Ed. note – Perhaps more than other seasons, in autumn, with the crackle of leaves beneath our feet and the pinch of a grandmotherly wind against our cheeks, our minds turn toward the trees. If you live in the temperate zone, you partake in the deciduous pleasures of vivid color shifts, crimson and golden signals of the cyclical nature of time. This week’s City Creatures post is an excerpt from writer Alice Peck’s book Be More Tree, a wide-ranging and lustrously illustrated treatment of the cultural and symbolic significance of various tree species. Among the many options, Alice and I agreed upon “Ash,” a popular urban tree. We in Chicago have suffered the widespread loss of ash trees in our neighborhoods because of the invasive emerald ash borer. One striking example of this loss was when the city cut down a diseased row of ash trees that served as nesting sites for Black-Crowned Night Herons. The herons, fortunately, adapted and have since moved their colonial nests to nearby honey locusts. We must adapt as well, preventing what losses we can and honoring the leafy beings among us with greater vigor, until we live according to the words of the Thanksgiving Address from which Alice quotes and “our minds are one.”

 

Ash

The ash Yggdrasil suffers anguish,
More than men can know;
The stag bites above; on the side it rots;
And the dragon gnaws from beneath.

~ From The Prose Edda by Snorri Sturluson, Icelandic scholar (1179–1241), translated by Henry Adams Bellows

 

Yggdrasil was the world tree in Scandinavian myths. An enormous ash, its roots reached the lairs of the gods, and its branches spread to the edges of the universe as it protected the Earth. Such powerful imagery, such a noble tree, but now the ash needs our protection.

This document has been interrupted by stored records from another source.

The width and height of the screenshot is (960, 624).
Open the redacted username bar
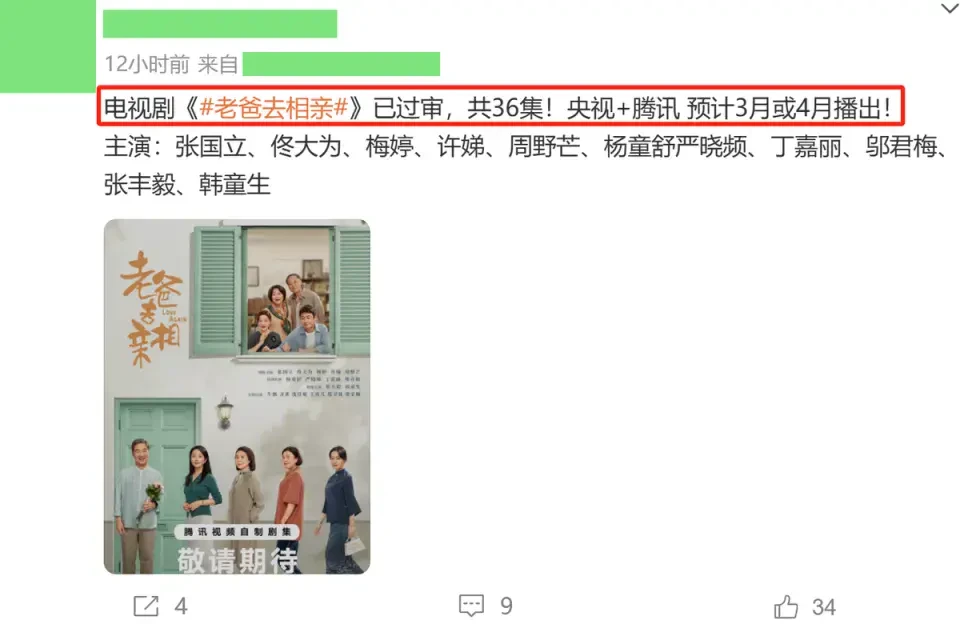pyautogui.click(x=220, y=24)
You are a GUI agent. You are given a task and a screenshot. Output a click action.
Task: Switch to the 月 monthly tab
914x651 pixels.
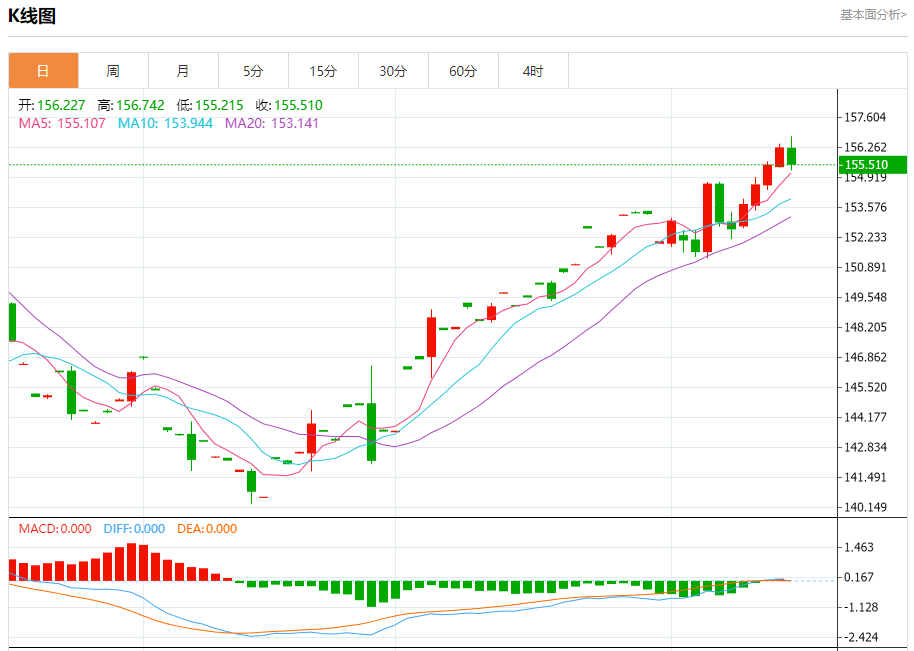pos(183,71)
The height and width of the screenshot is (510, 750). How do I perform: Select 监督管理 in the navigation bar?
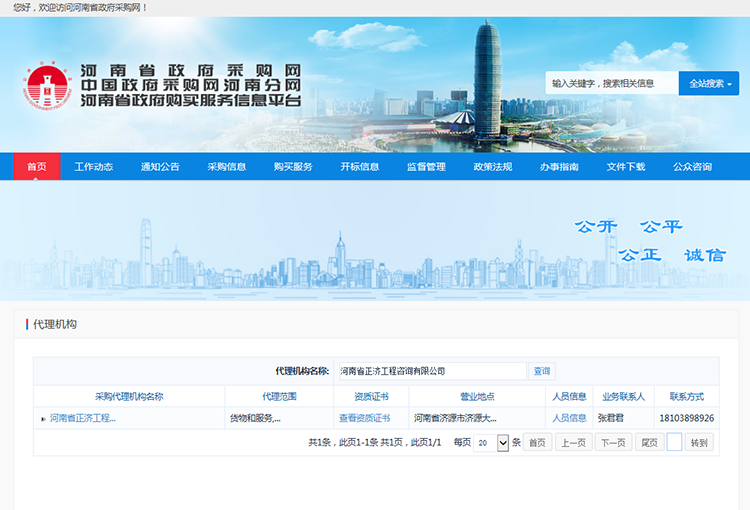pos(426,167)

According to Helen Macdonald in the New York Times, “Ash dieback disease, a new and virulent fungal infection that has spread westward across Europe . . . will likely kill nearly all the ashes in Britain. In America, the effects of the invasive emerald ash borer beetle have been just as devastating. Globalization is the culprit . . . The accelerating scale and speed of international trade has brought numerous pathogens and pests to species with no natural resistance.”

Why does this matter? What’s one less tree? The point is that the environment is undergoing radical change. Think about the loss of over one hundred million ash trees in the United States in merely four years—that’s the impact the ash borer beetle had. Then multiply it by all the trees on the planet and the many threats they face; this is as vast as the reach of Yggdrasil’s limbs and roots.

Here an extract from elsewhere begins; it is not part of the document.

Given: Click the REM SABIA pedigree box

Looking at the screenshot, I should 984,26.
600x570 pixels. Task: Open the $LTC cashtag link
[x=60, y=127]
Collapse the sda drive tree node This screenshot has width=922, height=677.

A study published in the American Journal of Preventive Medicine in 2013 states: “There was an increase in mortality related to cardiovascular and lower-respiratory tract illness in counties infested with the emerald ash borer. The magnitude of this effect was greater as infestation progressed and in counties with above-average median household income. Across the 15 states in the study area, the borer was associated with an additional 6,113 deaths related to illness of the lower respiratory system, and 15,080 cardiovascular-related deaths.” In conclusion, the health of these trees is directly related to the health of the people who share their environment.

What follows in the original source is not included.